TASK OBJECTIVE: Nothing but the lines from the one with "The image size is (727, 1199)." down to the one with "You are a computer-use agent. Image" should be returned, exactly and with both ends included, from the material below.

GIVEN DATA:
────────────────

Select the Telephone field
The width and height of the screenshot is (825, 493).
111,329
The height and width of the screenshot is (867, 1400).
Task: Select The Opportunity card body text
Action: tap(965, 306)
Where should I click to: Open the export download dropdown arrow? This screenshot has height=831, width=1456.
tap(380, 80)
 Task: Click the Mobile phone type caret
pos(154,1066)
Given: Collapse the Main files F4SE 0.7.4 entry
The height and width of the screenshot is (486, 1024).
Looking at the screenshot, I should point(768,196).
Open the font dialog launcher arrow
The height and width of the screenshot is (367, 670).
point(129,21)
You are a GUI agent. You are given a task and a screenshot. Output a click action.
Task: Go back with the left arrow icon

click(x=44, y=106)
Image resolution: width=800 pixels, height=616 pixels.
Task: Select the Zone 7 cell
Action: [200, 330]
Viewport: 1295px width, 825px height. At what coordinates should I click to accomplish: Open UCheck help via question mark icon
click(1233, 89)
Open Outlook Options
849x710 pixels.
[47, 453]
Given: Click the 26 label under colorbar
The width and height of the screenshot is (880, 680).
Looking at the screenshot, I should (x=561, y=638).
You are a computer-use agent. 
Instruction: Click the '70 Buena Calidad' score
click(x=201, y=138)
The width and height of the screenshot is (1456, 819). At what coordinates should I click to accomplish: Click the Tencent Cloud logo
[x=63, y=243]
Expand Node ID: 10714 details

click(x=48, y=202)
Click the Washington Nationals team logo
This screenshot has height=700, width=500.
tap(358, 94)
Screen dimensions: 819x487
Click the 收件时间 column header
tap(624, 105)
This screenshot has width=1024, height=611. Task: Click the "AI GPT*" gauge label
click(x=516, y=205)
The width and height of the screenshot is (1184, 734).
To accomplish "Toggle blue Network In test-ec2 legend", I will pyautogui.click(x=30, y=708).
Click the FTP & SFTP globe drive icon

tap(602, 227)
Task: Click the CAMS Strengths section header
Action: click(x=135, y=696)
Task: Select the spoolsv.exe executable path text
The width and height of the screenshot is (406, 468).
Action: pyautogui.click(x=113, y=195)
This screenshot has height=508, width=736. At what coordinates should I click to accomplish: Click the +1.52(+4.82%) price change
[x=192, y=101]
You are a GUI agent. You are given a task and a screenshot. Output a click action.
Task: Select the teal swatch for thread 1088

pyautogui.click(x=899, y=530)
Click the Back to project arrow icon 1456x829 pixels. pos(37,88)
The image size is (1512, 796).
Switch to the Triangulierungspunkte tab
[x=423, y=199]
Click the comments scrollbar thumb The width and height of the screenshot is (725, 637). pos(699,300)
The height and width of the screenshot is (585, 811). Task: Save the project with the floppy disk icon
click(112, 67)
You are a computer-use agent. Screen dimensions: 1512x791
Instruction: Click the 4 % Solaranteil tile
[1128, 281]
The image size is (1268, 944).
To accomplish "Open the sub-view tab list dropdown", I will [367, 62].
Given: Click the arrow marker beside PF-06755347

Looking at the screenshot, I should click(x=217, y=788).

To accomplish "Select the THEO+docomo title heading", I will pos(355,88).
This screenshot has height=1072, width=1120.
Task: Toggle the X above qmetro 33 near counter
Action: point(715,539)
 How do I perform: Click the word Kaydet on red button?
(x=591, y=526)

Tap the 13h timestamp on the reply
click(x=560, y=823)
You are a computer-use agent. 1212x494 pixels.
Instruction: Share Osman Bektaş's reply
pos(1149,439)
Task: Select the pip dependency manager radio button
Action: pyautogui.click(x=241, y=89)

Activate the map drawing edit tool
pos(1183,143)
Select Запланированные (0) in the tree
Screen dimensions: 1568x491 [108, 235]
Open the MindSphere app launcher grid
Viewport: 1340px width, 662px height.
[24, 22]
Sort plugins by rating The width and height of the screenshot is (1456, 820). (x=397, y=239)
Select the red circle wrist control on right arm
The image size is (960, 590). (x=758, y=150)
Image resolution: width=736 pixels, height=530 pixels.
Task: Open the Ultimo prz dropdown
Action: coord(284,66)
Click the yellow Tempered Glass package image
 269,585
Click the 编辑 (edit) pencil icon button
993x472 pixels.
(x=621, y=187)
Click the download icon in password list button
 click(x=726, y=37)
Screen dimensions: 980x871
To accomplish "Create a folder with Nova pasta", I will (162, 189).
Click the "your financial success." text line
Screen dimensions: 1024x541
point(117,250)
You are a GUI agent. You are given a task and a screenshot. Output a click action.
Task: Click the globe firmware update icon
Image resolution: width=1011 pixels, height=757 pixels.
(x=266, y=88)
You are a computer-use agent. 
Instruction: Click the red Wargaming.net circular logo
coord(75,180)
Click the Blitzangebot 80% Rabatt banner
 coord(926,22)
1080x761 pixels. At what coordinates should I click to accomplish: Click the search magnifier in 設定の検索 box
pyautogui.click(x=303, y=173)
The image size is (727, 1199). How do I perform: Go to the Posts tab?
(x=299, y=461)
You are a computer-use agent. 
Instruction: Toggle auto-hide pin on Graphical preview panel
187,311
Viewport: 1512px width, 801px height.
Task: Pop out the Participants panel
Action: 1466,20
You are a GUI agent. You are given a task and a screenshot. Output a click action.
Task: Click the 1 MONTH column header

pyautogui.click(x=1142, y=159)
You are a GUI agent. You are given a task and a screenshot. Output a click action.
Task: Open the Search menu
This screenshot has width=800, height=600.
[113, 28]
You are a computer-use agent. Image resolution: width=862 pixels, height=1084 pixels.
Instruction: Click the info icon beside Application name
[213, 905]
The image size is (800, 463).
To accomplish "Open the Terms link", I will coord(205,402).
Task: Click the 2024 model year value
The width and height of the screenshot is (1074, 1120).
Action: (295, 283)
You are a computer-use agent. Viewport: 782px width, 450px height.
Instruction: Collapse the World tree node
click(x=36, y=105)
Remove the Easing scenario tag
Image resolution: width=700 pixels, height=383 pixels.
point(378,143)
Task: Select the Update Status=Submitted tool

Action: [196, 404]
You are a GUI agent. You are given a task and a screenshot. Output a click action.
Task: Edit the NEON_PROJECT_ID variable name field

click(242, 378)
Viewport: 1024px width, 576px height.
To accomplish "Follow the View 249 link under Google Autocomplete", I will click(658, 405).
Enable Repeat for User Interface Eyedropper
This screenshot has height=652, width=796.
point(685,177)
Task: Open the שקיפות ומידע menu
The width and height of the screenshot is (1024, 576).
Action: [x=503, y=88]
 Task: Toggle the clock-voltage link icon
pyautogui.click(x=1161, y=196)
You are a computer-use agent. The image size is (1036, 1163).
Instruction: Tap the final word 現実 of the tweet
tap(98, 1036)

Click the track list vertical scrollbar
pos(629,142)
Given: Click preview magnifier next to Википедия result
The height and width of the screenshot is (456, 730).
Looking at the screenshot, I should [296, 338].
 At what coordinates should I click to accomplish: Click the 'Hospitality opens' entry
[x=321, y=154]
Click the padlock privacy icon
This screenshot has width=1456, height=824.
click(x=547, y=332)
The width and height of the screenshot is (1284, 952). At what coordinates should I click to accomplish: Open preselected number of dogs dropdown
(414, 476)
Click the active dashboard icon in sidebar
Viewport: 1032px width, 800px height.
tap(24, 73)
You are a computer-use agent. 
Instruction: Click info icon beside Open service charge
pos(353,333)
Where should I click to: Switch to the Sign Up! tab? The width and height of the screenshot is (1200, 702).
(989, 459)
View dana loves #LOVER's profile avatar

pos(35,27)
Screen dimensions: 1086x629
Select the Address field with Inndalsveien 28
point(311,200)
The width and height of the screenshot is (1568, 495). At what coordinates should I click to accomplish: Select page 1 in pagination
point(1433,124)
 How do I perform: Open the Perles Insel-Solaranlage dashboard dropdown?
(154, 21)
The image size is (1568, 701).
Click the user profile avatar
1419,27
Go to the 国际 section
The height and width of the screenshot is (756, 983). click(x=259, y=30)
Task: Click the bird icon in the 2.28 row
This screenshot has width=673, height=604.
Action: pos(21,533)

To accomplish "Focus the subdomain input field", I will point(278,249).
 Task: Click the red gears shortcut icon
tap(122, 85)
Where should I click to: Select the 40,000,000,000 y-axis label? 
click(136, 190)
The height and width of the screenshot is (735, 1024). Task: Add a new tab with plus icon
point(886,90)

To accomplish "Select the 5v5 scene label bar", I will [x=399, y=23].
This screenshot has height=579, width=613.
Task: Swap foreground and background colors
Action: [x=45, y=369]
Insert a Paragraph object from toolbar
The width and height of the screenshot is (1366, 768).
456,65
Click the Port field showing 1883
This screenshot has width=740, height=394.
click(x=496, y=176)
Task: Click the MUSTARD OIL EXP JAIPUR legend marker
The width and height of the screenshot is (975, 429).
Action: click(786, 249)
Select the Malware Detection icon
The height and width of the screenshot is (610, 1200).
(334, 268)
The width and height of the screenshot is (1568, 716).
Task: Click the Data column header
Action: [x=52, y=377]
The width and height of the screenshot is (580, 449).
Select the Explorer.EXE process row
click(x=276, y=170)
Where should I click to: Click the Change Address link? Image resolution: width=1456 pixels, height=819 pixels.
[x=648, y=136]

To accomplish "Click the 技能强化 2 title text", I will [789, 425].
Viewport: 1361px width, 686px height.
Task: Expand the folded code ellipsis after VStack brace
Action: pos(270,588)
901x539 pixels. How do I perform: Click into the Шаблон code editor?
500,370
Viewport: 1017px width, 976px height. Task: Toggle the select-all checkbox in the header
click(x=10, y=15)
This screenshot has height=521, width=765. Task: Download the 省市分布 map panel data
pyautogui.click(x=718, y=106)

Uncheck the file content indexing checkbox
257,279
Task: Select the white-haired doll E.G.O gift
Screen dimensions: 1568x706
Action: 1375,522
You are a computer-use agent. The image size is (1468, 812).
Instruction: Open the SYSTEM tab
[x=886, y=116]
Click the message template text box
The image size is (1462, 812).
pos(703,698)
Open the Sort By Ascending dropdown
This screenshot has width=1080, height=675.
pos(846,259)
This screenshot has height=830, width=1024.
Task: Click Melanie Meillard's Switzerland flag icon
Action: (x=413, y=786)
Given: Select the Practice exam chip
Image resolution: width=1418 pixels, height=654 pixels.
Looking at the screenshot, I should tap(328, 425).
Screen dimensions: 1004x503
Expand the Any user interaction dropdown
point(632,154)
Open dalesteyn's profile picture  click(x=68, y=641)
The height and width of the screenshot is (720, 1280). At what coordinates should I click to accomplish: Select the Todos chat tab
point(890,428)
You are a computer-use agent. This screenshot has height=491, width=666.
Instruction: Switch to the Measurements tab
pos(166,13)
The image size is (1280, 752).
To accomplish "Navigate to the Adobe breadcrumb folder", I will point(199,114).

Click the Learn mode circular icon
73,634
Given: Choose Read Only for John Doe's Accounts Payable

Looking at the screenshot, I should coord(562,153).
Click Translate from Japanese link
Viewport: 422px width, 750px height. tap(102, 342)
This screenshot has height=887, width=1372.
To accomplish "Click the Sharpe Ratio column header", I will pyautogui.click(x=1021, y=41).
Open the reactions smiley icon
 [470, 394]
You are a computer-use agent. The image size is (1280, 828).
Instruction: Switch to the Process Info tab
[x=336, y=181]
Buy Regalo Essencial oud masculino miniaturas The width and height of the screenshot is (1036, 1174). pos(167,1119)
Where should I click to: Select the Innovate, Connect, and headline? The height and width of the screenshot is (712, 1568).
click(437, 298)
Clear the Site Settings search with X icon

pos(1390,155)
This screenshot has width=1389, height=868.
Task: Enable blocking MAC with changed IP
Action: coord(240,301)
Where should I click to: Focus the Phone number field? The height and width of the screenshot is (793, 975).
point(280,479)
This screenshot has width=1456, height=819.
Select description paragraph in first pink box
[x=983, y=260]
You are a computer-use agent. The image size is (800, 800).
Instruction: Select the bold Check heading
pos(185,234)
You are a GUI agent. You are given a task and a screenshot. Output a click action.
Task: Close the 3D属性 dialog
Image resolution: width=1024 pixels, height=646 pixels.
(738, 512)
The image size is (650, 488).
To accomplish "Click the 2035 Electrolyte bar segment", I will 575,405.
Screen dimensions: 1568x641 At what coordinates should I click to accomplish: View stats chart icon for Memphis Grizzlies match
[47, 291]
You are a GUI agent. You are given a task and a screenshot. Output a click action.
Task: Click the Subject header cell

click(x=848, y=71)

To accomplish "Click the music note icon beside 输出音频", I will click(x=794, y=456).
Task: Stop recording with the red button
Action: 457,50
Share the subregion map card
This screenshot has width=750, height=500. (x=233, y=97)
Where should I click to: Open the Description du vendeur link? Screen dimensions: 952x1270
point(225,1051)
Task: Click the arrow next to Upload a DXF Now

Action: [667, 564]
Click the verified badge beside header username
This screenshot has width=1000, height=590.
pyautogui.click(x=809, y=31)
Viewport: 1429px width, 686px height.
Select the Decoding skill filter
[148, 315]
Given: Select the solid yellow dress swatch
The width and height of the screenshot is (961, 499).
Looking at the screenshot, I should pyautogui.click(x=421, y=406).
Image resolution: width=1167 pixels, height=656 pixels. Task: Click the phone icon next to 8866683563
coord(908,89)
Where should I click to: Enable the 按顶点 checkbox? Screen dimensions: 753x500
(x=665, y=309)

────────────────

EXERCISE ANSWER:
The image size is (727, 1199). How do I perform: Go to the Posts tab?
(x=299, y=461)
You are a computer-use agent. 
Instruction: Toggle auto-hide pin on Graphical preview panel
187,311
Viewport: 1512px width, 801px height.
Task: Pop out the Participants panel
Action: 1466,20
You are a GUI agent. You are given a task and a screenshot. Output a click action.
Task: Click the 1 MONTH column header

pyautogui.click(x=1142, y=159)
You are a GUI agent. You are given a task and a screenshot. Output a click action.
Task: Open the Search menu
This screenshot has width=800, height=600.
[113, 28]
You are a computer-use agent. Image resolution: width=862 pixels, height=1084 pixels.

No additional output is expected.